Heavy Weapon is, I think, the first PopCap game I have ever played that wasn’t some sort of puzzle title. Rather than a puzzler, it’s a retro style side-scrolling shooter, where you control a nuclear-powered tank attempting to single-handedly wipe an army off the face of the globe. In case you missed it, that was the story, just then. It’s now available on the Playstation Store for the price of £7.99.

Almost everything about Heavy Weapon is stunningly retro and wonderfully un-PC. The enemies are invading Soviets, you glibly fire off nuclear weapons at will, and the rock guitar soundtrack sounds like it should be coming out of a cabinet in a 1980s arcade. The lyrics to the intro music are almost laughably hilarious: “This is the vehicle of oppression. Atomic tank! Nuclear! Atomic tank! Wooooah yeah!”  In fact, this game has such an arcade feel to it that I almost destroyed my PS3 by trying to slot a number of 10p coins into the Blu-Ray slot.
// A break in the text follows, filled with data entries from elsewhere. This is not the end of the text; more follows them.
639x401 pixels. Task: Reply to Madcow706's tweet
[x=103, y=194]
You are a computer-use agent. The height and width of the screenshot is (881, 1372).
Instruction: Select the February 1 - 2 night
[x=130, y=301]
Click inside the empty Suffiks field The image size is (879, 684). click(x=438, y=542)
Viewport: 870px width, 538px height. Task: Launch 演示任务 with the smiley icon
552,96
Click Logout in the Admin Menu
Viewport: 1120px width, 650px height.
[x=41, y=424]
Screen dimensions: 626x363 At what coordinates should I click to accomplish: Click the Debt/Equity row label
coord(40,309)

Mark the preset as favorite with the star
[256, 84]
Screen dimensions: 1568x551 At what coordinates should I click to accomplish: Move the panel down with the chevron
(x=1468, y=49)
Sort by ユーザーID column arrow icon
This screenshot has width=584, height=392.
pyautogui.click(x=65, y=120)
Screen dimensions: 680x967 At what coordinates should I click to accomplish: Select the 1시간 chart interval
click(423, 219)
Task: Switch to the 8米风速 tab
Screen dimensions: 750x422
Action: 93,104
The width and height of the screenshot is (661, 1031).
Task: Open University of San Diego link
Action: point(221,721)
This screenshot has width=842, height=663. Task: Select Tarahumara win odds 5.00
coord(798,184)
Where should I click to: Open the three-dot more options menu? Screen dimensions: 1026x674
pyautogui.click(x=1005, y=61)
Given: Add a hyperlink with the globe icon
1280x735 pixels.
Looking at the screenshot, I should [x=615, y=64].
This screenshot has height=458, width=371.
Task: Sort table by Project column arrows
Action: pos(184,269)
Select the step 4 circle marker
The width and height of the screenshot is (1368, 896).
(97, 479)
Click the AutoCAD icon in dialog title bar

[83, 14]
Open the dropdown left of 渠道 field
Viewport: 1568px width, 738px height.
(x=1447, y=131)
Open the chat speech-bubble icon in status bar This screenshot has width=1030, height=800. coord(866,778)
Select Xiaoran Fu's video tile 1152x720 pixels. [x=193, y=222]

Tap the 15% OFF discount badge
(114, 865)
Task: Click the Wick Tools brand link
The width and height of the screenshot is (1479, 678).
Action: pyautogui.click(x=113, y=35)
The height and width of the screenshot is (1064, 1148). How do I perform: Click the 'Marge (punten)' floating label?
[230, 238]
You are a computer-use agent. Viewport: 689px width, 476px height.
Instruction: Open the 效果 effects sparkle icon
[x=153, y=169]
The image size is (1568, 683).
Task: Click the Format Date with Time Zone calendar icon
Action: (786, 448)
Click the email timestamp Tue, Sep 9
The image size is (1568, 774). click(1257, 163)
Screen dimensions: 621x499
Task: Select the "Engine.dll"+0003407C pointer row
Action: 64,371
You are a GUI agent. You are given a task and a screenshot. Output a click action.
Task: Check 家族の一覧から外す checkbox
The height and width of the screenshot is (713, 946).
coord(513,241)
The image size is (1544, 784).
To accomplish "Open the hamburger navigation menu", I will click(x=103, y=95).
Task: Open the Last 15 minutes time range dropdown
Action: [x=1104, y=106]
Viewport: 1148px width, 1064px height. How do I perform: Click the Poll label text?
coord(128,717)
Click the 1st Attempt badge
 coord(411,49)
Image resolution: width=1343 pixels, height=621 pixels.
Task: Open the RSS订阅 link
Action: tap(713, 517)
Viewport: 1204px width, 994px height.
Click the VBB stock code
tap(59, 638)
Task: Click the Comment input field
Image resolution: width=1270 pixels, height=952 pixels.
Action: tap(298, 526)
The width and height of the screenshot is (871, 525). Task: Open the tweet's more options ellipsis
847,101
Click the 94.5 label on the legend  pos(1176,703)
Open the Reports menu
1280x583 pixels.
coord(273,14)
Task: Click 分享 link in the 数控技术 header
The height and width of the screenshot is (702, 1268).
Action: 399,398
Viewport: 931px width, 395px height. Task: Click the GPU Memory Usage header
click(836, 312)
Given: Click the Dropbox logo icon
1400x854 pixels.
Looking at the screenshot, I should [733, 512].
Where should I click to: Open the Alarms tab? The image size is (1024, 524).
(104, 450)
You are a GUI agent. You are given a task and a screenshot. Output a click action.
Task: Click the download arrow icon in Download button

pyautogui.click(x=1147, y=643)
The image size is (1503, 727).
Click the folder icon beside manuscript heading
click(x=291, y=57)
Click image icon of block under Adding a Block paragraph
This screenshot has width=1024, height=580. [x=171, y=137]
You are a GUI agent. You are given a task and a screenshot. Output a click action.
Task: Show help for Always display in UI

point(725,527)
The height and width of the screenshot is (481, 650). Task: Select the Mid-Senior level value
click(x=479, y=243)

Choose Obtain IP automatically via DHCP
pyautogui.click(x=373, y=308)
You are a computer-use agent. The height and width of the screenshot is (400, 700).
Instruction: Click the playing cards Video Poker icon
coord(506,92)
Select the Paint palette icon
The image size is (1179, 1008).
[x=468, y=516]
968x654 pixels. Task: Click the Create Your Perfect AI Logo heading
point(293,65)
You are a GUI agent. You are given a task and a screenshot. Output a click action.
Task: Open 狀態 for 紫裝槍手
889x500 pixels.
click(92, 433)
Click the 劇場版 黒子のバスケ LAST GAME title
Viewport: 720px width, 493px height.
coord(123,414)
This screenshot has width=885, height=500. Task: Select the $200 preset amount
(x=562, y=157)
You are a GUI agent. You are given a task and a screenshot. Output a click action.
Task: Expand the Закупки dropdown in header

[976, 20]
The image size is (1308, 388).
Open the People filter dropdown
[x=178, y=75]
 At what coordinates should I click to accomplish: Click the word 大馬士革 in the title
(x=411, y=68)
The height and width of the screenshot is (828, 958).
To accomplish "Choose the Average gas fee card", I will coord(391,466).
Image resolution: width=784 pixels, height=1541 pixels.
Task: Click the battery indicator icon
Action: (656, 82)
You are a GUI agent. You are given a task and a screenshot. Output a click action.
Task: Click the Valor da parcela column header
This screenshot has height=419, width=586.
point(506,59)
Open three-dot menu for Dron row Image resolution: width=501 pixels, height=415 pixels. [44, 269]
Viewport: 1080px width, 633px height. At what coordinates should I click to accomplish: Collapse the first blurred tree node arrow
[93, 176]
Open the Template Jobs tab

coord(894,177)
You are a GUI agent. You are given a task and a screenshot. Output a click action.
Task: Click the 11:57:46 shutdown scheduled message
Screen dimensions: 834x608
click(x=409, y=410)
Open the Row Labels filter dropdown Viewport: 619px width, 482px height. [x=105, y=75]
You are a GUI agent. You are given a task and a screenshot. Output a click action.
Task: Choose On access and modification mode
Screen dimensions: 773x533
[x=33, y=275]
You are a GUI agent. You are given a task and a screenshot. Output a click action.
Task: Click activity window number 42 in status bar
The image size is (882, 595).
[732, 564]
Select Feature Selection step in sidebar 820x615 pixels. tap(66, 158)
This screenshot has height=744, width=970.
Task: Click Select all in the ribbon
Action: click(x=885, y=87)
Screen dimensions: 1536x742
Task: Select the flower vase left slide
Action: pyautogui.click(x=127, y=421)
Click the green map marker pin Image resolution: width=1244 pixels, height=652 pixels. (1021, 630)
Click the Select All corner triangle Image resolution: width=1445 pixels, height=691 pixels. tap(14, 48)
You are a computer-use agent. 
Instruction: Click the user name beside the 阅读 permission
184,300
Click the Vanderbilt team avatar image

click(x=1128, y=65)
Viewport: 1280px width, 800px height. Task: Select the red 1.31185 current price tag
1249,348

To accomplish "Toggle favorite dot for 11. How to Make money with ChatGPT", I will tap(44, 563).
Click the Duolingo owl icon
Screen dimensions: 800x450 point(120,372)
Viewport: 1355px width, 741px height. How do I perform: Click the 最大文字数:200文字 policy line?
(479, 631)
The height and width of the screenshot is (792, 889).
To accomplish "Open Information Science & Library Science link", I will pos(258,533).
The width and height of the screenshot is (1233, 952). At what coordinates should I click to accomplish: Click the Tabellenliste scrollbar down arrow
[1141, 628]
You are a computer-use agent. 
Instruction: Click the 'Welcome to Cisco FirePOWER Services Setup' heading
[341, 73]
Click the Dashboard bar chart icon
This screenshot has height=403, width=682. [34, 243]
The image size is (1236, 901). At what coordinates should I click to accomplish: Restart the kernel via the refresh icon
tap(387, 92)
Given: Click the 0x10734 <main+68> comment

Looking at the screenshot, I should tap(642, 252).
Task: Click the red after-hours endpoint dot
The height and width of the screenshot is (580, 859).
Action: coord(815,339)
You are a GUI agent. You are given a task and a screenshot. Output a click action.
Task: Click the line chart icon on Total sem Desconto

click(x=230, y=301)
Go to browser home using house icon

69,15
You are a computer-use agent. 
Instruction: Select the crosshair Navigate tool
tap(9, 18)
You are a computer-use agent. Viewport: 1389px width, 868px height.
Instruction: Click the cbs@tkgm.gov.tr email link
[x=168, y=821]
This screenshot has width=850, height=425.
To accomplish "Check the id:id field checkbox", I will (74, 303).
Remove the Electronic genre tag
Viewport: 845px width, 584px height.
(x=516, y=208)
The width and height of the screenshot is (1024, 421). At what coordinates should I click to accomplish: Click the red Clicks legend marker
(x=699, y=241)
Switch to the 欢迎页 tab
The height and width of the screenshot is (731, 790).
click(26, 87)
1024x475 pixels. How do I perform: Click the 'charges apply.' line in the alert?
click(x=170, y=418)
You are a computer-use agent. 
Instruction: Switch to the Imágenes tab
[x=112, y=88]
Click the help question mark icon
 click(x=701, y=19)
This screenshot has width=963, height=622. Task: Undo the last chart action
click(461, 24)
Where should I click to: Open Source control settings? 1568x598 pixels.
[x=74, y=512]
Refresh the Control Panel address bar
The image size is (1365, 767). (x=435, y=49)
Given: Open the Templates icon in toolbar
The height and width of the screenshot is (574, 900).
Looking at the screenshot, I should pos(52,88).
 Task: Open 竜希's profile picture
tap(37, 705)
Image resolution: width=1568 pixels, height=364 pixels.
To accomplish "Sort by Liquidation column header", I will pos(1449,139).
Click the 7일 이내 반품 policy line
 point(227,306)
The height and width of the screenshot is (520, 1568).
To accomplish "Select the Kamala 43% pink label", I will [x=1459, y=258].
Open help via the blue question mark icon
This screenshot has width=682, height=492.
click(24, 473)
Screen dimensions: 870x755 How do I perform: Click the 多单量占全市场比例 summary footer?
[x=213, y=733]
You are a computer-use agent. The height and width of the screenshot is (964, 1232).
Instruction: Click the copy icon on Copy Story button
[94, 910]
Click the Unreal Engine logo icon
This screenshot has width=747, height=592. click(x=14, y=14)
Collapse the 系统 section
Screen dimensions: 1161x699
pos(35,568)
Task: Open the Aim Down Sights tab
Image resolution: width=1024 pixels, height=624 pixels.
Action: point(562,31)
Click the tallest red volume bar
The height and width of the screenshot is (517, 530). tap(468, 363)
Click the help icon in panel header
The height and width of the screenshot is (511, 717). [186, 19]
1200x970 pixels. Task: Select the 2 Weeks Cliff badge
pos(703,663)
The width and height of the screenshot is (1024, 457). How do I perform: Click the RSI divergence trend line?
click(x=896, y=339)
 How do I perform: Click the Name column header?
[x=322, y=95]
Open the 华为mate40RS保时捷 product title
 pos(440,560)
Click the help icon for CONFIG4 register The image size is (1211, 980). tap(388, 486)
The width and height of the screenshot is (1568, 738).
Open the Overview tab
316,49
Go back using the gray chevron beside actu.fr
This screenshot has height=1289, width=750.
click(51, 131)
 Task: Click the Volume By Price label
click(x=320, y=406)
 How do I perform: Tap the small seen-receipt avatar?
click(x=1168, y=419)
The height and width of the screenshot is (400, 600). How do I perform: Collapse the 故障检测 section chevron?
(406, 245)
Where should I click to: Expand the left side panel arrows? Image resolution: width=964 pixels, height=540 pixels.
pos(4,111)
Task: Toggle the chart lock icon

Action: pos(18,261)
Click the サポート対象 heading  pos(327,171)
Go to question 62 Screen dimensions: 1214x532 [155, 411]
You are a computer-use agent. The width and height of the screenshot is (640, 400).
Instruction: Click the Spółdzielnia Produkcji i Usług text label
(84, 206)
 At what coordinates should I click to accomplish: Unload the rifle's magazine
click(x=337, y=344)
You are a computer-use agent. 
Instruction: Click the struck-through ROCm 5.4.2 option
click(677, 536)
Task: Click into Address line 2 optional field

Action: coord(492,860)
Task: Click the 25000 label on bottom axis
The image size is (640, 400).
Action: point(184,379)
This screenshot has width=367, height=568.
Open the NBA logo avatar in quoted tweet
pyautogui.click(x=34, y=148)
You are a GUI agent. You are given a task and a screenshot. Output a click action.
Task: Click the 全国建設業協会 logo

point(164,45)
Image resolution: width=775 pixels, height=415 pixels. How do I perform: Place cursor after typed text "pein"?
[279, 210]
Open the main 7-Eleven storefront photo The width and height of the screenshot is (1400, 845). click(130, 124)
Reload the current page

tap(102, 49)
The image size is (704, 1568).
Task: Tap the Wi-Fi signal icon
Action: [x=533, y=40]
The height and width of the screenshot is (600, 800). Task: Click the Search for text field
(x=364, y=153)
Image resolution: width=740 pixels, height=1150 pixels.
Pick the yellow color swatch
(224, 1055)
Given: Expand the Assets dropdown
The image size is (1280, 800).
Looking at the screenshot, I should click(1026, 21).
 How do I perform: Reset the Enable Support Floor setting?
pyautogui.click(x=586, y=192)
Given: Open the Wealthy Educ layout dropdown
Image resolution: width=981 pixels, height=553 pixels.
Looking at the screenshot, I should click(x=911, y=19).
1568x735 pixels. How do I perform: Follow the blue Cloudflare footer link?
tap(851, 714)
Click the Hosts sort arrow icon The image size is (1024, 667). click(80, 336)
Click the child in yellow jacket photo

The controls are dead simple, left stick moves your tank around the screen from left to right, and the right stick causes your tank to fire in the direction you move it. The action scrolls from left to right and you fight wave after wave of mostly airborne enemies, with the occasional ground vehicle coming on to the screen to give you problems. You start out with just your tank’s normal gun, but as you play through the levels allied helicopters fly though the carnage above your tank and drop off power-ups. These vary in their effects, some make your tank faster, or your gun fire faster, but the most useful is the nuke. Once you have a nuke, a deft tap of the R2 button and boom, every enemy on screen is toast, and you get a pretty mushroom cloud to look at in the background of the level.

Like just about every shoot-em-up ever, Heavy Weapon starts out by making you feel like a god. You’ll sail through the first few levels, swatting away the feeble enemies and simply saving up your nukes for the end of level boss, but later it gets really hard, and the screen will literally be full of enemies, your own bullets and incoming enemy missiles. The screenshots I found below don’t really show you just how chaotic the screen gets later on, but one of them does show you the sort of lunacy you can expect from boss characters.

If you are a bit of a loon and don’t think the screen is quite busy enough in the single player mode, then good news – there’s a couple of online modes where you and up to three other players all battle against the enemies on the same screen. I tried this, and although it was great fun, after we had played for about ten minutes my eyeballs started to look like raisins. It’s a bit like putting your head in a bag full of assorted lit fireworks.